(Stored records)

________

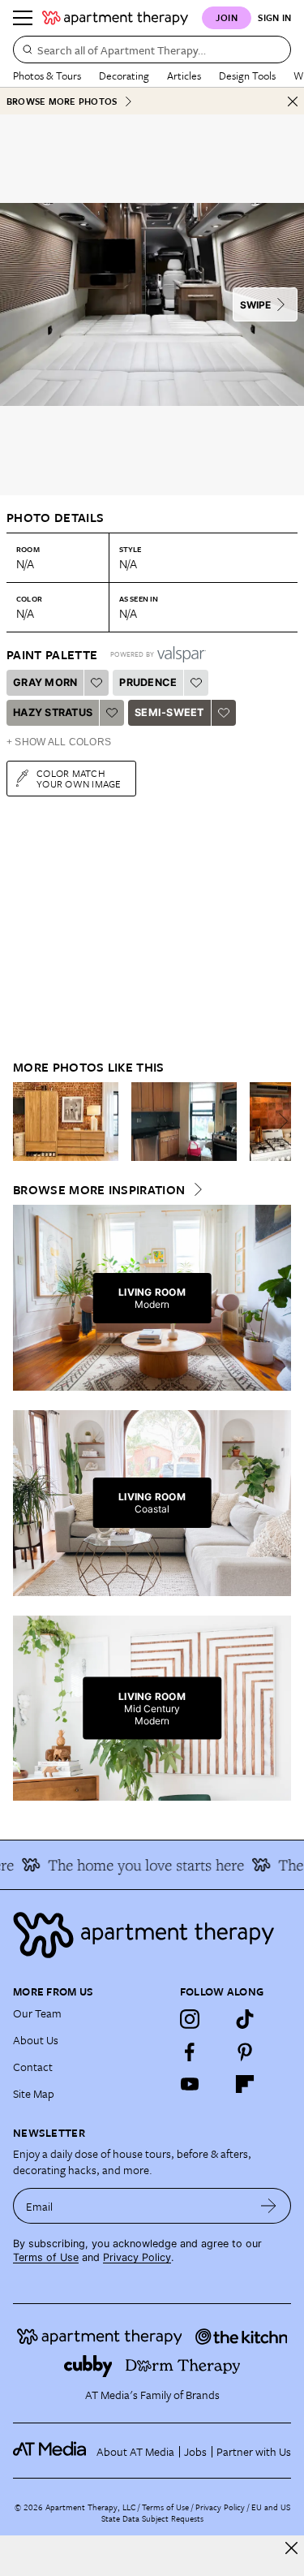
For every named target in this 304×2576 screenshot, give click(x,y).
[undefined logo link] (115, 18)
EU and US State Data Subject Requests (195, 2512)
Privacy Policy (137, 2257)
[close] (291, 2548)
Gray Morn (45, 682)
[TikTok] (245, 2019)
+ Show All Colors (58, 742)
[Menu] (22, 18)
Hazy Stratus (52, 712)
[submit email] (268, 2206)
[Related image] (65, 1122)
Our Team (37, 2013)
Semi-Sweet (169, 712)
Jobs (195, 2451)
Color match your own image (79, 778)
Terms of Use (46, 2257)
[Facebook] (189, 2051)
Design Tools (247, 75)
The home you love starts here (138, 1865)
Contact (33, 2066)
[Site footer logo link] (152, 1935)
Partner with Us (253, 2451)
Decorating (124, 75)
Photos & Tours (47, 75)
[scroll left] (26, 1121)
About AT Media (135, 2451)
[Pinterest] (245, 2051)
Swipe (255, 305)
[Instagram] (189, 2019)
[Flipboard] (245, 2084)
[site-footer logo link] (49, 2451)
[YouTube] (189, 2084)
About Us (35, 2039)
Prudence (148, 682)
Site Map (33, 2093)
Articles (184, 75)
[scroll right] (278, 1121)
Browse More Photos (61, 101)
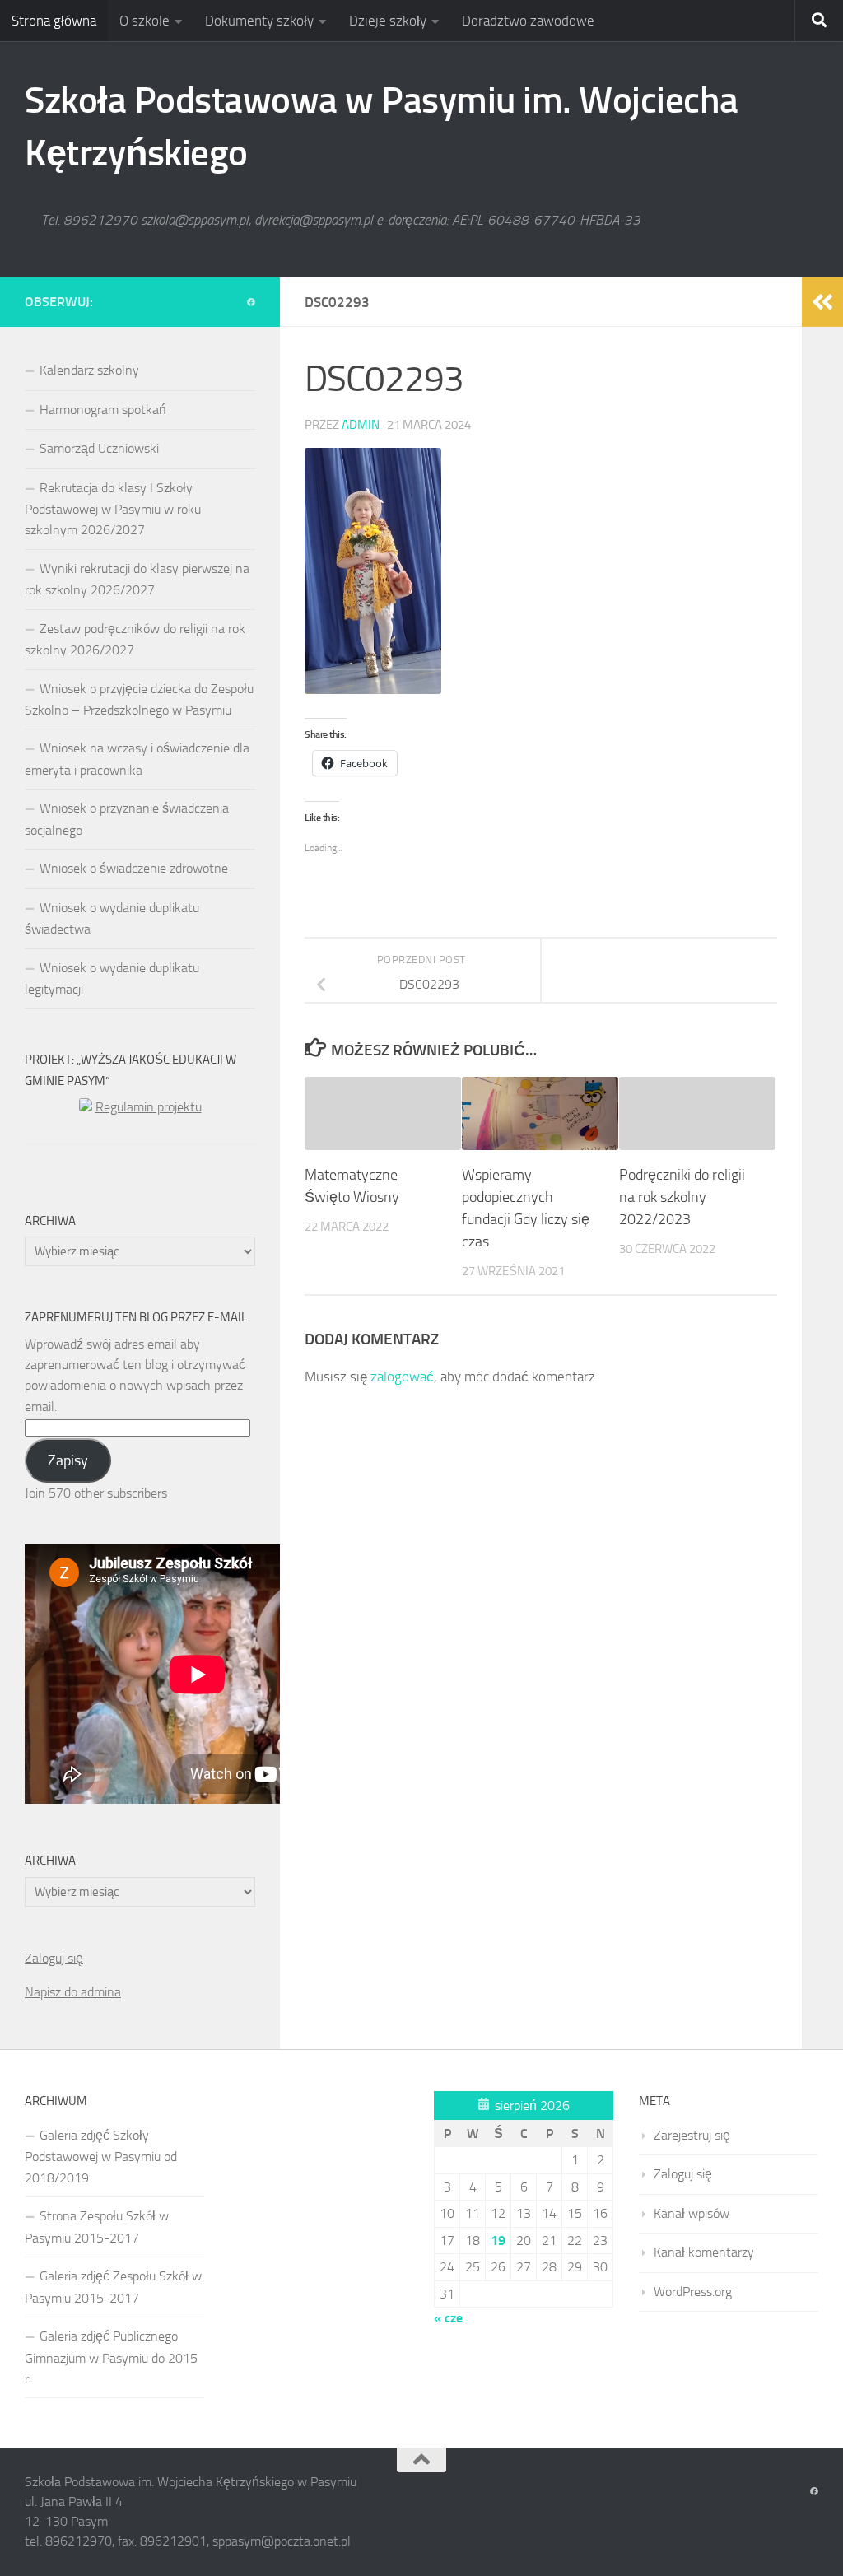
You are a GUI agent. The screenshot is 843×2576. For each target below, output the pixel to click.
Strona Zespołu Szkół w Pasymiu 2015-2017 (97, 2226)
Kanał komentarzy (704, 2252)
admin (361, 424)
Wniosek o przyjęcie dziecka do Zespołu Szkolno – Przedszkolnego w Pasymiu (139, 699)
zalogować (402, 1376)
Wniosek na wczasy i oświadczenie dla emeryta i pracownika (137, 758)
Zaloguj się (54, 1958)
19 (498, 2240)
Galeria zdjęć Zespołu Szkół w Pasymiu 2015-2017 (113, 2286)
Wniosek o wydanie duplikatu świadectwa (112, 918)
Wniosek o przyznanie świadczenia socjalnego (127, 818)
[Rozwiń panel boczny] (822, 302)
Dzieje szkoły (387, 20)
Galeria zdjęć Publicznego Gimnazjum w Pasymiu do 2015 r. (111, 2357)
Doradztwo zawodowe (528, 20)
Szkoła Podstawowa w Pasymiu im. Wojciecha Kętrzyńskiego (381, 126)
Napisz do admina (73, 1992)
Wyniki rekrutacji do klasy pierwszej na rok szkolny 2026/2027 (137, 579)
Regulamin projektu (148, 1107)
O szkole (144, 20)
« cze (448, 2318)
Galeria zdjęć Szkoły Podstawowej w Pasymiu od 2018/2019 (101, 2156)
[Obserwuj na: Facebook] (251, 303)
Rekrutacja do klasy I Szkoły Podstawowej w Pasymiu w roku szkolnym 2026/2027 (113, 509)
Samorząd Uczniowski (99, 448)
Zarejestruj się (692, 2135)
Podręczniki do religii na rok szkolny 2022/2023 (682, 1197)
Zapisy (68, 1460)
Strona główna (54, 20)
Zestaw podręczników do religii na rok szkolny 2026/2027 (135, 639)
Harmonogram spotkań (103, 409)
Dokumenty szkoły (259, 20)
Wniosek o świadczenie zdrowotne (134, 868)
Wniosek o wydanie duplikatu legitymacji (112, 978)
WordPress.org (693, 2291)
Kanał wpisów (691, 2213)
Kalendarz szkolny (89, 370)
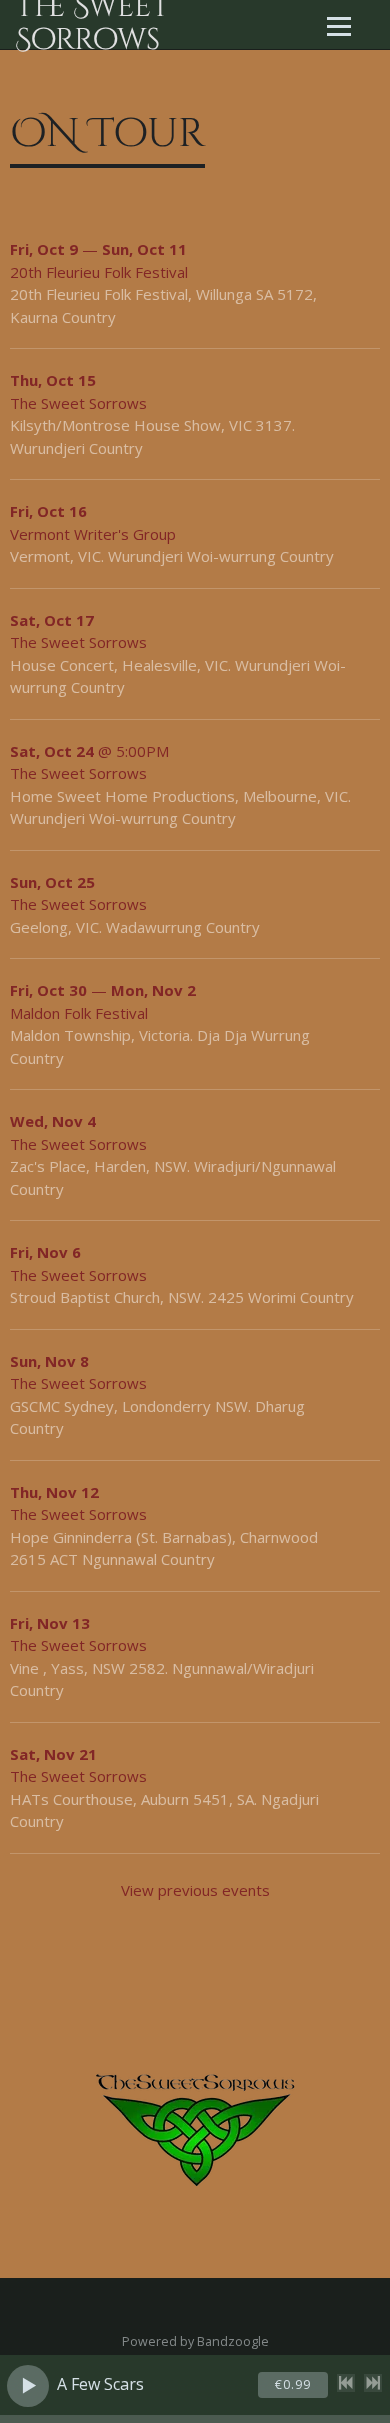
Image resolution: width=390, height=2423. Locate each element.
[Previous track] (346, 2383)
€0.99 (293, 2384)
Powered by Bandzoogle (195, 2341)
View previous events (195, 1890)
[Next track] (373, 2383)
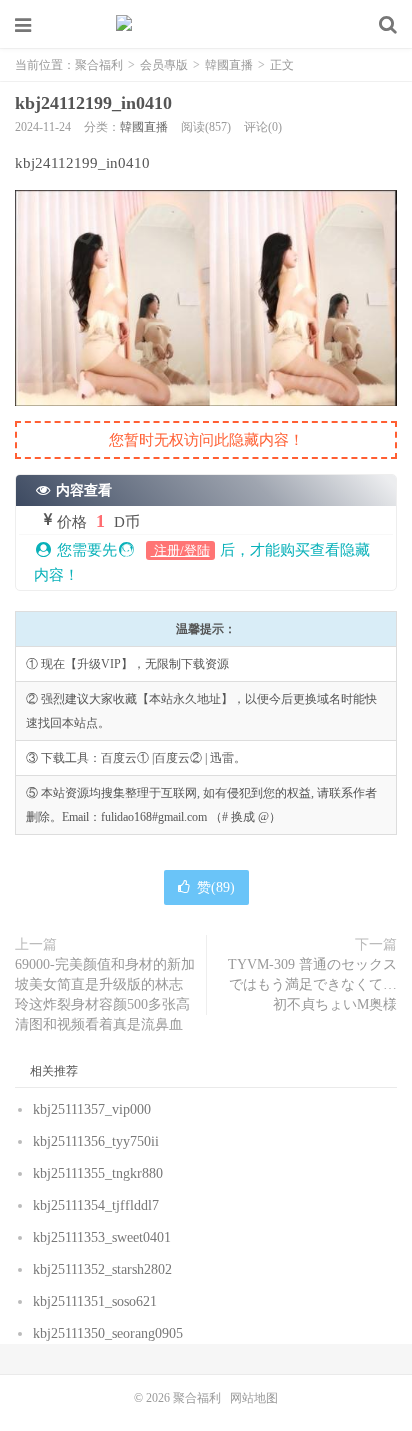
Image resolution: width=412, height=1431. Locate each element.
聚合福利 (206, 25)
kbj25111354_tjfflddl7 (96, 1205)
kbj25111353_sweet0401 (102, 1237)
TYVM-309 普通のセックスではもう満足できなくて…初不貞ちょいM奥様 (312, 984)
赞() (216, 887)
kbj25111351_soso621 (95, 1301)
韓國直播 (229, 65)
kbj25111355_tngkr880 (98, 1173)
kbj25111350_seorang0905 (108, 1333)
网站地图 (254, 1398)
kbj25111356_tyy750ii (96, 1141)
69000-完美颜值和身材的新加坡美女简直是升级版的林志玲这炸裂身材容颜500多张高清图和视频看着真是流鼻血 (105, 994)
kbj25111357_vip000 (92, 1109)
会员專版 (164, 65)
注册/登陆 (180, 550)
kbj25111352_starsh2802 (102, 1269)
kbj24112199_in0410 (93, 103)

________

▸ Required action:
Print the entries as they stand, first line through the line holding "[submit email] (268, 2206)", with every picture removed.

▸ Reply to the task:
For every named target in this 304×2576 screenshot, give click(x,y).
[undefined logo link] (115, 18)
EU and US State Data Subject Requests (195, 2512)
Privacy Policy (137, 2257)
[close] (291, 2548)
Gray Morn (45, 682)
[TikTok] (245, 2019)
+ Show All Colors (58, 742)
[Menu] (22, 18)
Hazy Stratus (52, 712)
[submit email] (268, 2206)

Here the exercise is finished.